RECORDS:
== == ==

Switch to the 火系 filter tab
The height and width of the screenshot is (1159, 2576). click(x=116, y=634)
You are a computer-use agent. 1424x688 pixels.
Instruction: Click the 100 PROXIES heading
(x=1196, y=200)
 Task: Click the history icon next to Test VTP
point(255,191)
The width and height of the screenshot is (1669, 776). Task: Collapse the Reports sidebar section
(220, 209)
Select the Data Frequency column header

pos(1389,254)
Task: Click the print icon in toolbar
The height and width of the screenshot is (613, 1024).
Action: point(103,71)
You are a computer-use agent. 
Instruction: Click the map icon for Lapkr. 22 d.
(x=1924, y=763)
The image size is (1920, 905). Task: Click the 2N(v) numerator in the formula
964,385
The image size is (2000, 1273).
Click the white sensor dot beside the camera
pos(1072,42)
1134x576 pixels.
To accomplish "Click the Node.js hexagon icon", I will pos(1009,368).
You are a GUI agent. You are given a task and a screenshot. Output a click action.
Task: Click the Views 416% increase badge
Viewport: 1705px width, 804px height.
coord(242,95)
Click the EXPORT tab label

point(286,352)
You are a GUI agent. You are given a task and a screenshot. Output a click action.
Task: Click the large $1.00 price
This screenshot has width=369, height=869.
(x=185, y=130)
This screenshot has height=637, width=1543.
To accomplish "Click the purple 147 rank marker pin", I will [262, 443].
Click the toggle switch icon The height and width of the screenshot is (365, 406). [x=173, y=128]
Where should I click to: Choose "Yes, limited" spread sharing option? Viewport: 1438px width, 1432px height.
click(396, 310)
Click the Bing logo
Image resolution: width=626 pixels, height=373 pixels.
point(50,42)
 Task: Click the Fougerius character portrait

== == ==

REQUIRED ACTION: All lines of the material that contain the string "accomplish" are to be copied.

OUTPUT OF THE EXERCISE:
To accomplish "Click the Node.js hexagon icon", I will pos(1009,368).
To accomplish "Click the purple 147 rank marker pin", I will [262, 443].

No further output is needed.